Pretty funny... I'm not so sure it's "only" in Britain though...
 
dietcokevanilla said:
Pretty funny... I'm not so sure it's "only" in Britain though...

Yeah.. you'd usually expect these statistics to be said about Americans. :p
 
Only in Britain... do people order double cheeseburgers, large
fries and a DIET coke.

deffinitely happens ina america 2... but here we blame fatness on glands.
 
*makes two distinct Monty Python voices*

A: I'm proud to be British!

B: You're not British. You're an Ammmmerican.

A: Oh, right. I'm not proud to be British.

B: No, you're *not* British.

A: Oh, right then. I'm proud not to be British.

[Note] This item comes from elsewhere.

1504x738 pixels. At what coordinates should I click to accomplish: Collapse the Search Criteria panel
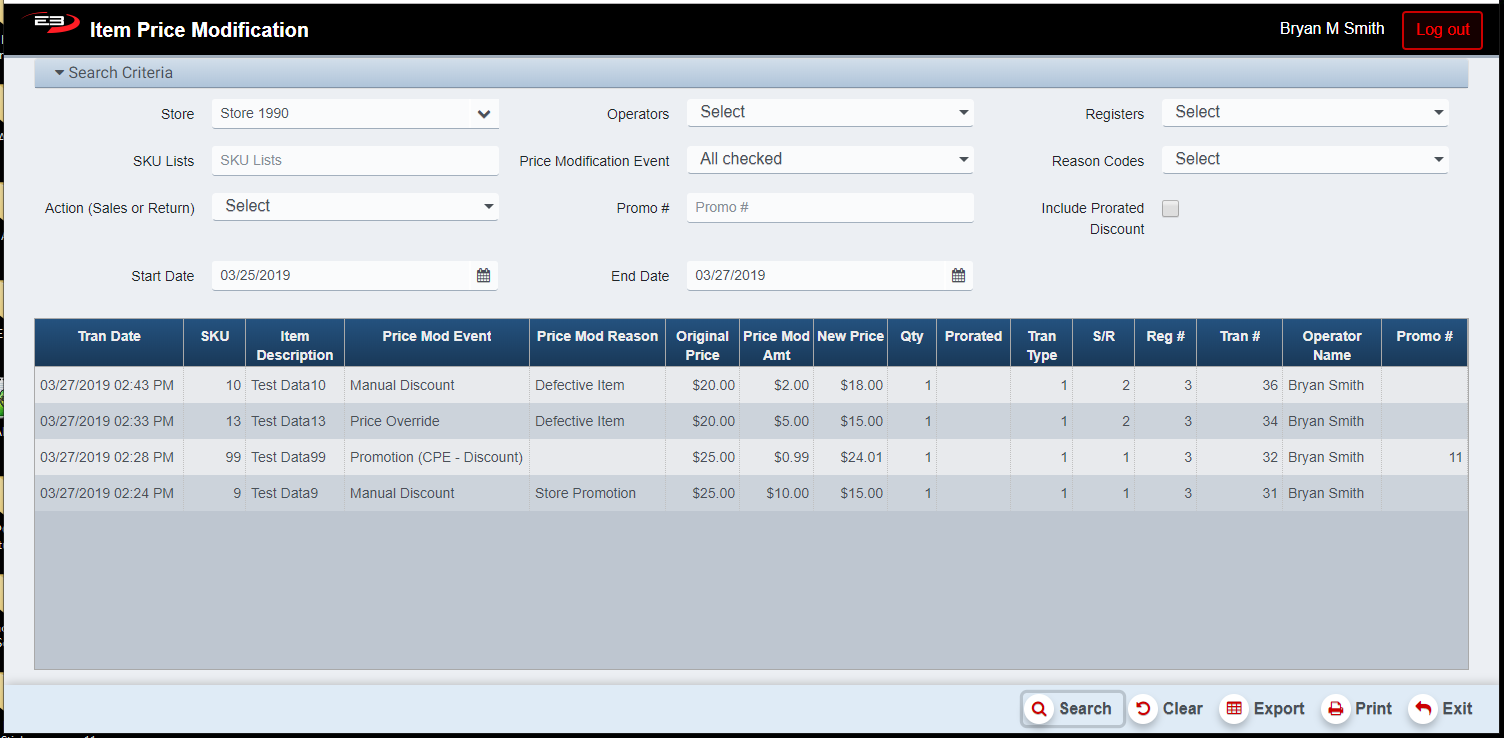tap(114, 73)
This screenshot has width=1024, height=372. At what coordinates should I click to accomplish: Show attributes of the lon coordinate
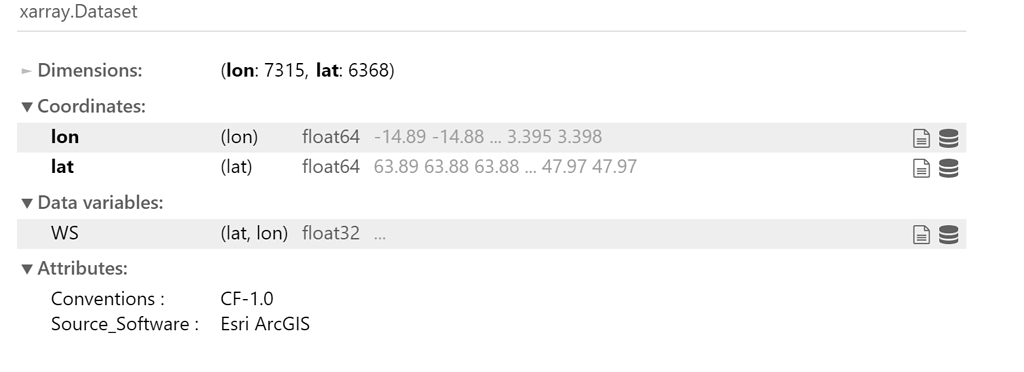[x=921, y=138]
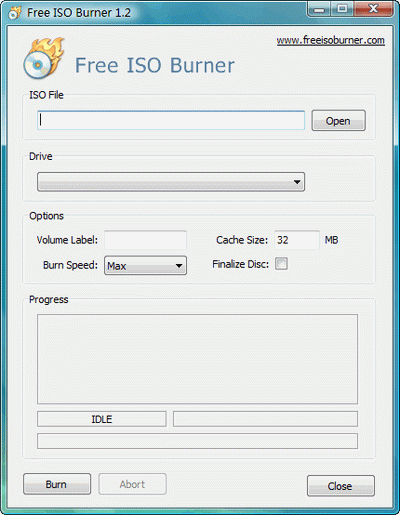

B: No, no, no...bloody American....

:D

*loves our UK peeps*
 
iGav said:
Go get a fresh one from the shops so you get the full effect. ;) and make sure you tounge is nice and wet too. :D

Thanks for the handy hints. :)
 
All of this is accurate except the part about being injured by using sharp knives instead of screwdrivers. The actual number is not that high.
 
Oh dear. I've only ever owned German cars. I only ever drink Belgian beer, my favourite foods are currys and pizzas. All of my furniture was made in Scandinavian countries and my TV at home is a Sony. Seriously.

I also always get a diet coke with my take away food, regularly test 9v batteries on my tongue (my girlfriend thinks I'm crazy), regularly use sharp knives instead of screwdrivers and have been known to open bottles of beer with my teeth. Its all about improvisation though, that must be a british thing!!
 
XIII said:
-Only in Britain... do supermarkets make sick people walk all the way to the back of the shop to get their prescriptions while healthy people can buy cigarettes at the front.

Whereas over in America, PHARMACIES make sick people walk to the back of the store to get their prescriptions, while healthy people can buy cigarettes at the front.

After five years here (I'm an ex-pat proud Brit), I still can't quite get my head around that one..
 
shambolic said:
Whereas over in America, PHARMACIES make sick people walk to the back of the store to get their prescriptions, while healthy people can buy cigarettes at the front..

Americans have to walk??? :eek: you'd have thought they'd have implemented those moving floors like at airports en masse by now. heh.
 
iGav said:
Americans have to walk??? :eek: you'd have thought they'd have implemented those moving floors like at airports en masse by now. heh.

Dude, I walk all the time. But it's more for recreation. For fun.
 
Those facts are hilarious! And crazily they're believable.

Anyway, I'm British and and I'd say I'm proud of it most of the time.